━━━ PROVIDED RECORDS ━━━

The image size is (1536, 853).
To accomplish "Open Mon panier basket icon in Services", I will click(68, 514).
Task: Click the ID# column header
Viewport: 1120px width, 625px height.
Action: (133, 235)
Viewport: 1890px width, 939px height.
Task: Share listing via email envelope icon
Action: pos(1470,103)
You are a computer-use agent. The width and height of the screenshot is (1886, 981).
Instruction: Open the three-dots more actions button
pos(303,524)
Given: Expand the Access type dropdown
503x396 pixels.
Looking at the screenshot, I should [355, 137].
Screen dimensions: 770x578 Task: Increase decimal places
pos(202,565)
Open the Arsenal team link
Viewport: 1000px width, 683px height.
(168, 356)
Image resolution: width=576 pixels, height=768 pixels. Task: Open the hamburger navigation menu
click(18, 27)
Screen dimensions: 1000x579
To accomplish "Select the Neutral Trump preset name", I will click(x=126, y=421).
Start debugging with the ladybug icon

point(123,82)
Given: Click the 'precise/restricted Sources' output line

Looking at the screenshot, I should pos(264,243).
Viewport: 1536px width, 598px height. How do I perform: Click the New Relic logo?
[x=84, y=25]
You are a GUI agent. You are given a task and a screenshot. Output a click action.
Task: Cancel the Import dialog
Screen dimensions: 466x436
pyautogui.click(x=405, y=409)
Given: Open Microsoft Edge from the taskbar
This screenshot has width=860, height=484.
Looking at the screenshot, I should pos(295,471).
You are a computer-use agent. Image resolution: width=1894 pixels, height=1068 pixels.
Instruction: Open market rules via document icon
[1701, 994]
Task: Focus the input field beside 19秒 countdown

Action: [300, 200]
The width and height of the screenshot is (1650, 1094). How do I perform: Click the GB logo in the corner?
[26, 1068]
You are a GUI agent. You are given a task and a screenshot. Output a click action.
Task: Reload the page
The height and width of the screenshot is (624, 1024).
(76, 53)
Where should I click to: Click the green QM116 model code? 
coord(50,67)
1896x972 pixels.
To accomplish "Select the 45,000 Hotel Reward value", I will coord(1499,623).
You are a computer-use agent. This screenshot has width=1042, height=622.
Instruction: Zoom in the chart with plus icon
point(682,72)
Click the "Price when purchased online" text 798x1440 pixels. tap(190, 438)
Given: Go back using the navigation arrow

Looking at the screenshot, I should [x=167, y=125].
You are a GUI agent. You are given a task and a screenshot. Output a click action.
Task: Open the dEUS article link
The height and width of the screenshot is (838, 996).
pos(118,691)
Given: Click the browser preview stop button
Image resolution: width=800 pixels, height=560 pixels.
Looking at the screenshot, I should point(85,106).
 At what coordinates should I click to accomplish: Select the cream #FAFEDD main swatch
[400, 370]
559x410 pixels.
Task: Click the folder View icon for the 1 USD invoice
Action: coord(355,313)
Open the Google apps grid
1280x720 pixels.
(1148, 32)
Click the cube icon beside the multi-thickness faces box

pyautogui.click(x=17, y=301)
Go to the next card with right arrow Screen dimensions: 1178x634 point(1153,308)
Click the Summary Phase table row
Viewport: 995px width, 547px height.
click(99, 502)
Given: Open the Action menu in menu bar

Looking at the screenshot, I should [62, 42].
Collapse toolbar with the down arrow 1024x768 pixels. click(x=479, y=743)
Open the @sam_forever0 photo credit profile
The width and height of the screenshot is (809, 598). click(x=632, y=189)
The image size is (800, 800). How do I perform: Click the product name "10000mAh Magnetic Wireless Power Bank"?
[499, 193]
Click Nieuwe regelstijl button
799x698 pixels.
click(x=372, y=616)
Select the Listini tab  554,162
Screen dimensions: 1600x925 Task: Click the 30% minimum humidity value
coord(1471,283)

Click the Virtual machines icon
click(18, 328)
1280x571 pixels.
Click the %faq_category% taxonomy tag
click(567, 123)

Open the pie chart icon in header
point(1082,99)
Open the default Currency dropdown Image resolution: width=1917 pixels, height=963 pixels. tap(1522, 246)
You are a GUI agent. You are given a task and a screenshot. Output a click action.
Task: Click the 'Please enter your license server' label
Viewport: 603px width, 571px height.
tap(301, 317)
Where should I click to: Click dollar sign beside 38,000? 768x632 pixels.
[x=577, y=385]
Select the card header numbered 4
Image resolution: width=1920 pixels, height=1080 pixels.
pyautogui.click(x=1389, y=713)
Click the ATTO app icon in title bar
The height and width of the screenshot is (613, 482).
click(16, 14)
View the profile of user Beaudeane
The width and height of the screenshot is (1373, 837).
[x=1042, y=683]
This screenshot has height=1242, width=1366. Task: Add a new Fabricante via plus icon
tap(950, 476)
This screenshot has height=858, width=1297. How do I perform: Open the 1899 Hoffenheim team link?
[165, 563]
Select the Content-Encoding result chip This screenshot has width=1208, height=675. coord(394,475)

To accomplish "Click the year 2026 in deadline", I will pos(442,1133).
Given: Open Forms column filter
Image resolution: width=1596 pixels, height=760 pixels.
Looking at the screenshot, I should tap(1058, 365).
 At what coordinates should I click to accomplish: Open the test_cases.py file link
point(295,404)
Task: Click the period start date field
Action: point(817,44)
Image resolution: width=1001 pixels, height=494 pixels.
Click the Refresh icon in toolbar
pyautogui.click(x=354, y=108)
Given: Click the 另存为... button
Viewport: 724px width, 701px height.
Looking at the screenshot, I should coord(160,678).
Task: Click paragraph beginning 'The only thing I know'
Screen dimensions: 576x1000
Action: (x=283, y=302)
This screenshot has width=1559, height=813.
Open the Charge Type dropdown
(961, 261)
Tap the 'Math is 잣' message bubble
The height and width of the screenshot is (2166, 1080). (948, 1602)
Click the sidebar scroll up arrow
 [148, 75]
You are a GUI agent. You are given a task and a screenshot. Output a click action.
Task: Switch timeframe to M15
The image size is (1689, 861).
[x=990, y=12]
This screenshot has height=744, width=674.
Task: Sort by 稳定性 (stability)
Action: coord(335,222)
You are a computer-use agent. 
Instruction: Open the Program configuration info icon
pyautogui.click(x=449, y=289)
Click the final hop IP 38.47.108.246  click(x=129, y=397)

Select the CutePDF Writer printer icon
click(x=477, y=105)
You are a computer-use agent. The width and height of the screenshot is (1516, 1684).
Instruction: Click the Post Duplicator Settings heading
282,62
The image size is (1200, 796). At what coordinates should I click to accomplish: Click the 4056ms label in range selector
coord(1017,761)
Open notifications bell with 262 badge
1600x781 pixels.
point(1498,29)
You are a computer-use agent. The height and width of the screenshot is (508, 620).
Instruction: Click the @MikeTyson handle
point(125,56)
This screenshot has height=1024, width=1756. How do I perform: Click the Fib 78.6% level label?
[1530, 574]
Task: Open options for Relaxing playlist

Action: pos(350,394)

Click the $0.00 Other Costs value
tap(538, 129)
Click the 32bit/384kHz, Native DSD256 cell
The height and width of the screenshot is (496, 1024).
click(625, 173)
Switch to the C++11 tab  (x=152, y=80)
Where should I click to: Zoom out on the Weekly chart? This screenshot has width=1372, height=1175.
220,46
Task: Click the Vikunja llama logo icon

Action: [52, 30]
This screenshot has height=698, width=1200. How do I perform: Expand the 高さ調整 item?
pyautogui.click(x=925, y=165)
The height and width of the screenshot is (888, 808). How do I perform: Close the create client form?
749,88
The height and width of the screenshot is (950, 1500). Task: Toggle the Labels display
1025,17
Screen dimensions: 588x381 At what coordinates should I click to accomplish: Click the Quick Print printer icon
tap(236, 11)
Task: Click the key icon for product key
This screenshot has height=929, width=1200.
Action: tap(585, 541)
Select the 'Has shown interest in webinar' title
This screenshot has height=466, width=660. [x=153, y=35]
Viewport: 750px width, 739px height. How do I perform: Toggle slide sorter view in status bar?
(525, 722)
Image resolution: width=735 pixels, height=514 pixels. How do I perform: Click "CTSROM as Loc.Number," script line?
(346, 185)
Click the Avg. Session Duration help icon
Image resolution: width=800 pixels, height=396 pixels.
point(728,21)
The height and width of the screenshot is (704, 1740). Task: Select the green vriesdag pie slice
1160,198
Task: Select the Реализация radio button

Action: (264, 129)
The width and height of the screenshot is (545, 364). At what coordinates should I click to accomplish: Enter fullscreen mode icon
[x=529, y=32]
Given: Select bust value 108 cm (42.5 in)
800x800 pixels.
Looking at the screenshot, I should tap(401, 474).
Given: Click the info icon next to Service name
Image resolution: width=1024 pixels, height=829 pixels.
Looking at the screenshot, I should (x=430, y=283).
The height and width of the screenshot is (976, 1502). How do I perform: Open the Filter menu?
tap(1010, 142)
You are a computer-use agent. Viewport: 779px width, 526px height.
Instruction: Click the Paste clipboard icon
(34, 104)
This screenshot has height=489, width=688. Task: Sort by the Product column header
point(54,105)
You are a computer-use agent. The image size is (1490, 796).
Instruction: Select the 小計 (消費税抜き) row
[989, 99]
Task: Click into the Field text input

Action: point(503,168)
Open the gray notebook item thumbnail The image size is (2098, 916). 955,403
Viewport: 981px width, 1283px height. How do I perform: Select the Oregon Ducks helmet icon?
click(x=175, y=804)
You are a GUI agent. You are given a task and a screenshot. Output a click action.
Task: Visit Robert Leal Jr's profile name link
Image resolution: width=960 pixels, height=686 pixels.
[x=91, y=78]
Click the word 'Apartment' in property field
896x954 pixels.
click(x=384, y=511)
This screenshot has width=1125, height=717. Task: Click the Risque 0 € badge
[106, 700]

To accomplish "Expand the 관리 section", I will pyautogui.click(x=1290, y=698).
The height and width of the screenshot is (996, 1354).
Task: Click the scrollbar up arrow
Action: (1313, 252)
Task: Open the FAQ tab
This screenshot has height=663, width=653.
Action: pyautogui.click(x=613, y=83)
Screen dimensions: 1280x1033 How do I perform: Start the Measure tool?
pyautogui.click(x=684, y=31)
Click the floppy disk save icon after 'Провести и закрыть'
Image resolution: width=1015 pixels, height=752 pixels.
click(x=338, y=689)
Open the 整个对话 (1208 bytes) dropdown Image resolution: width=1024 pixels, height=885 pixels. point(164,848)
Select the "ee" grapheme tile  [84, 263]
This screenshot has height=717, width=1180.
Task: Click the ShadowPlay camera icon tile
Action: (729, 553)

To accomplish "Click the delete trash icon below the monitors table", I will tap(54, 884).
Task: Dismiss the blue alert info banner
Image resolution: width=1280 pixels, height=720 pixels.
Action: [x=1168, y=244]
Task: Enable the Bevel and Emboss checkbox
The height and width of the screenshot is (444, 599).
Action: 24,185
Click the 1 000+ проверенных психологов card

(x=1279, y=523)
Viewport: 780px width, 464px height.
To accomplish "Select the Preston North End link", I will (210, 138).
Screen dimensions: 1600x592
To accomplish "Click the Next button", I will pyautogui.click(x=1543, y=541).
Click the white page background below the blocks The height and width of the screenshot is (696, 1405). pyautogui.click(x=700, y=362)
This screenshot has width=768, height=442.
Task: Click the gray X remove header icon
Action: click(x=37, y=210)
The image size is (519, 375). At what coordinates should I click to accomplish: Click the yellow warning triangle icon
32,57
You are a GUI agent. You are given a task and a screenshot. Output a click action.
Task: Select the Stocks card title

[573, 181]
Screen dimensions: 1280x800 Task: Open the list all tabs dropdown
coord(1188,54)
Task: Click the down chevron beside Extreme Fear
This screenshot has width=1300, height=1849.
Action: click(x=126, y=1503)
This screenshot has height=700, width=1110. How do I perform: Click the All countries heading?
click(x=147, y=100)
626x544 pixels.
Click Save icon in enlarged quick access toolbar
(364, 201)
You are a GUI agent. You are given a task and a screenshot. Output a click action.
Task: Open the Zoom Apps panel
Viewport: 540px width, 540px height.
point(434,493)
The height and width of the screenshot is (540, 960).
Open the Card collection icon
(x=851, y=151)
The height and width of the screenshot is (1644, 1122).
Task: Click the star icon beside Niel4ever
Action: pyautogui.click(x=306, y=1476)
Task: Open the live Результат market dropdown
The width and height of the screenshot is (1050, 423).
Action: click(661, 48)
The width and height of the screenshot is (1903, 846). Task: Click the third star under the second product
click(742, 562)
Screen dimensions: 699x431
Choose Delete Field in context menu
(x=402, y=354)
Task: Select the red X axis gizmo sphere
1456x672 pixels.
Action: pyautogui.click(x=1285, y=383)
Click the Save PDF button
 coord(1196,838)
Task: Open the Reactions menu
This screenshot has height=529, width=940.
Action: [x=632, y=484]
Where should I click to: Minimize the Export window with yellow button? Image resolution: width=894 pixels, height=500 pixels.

━━━

→ WHAT IS EXPECTED
Every line above that holds the string "table" should be copied out.

→ EXPECTED ANSWER
Click the Summary Phase table row
To accomplish "Click the delete trash icon below the monitors table", I will tap(54, 884).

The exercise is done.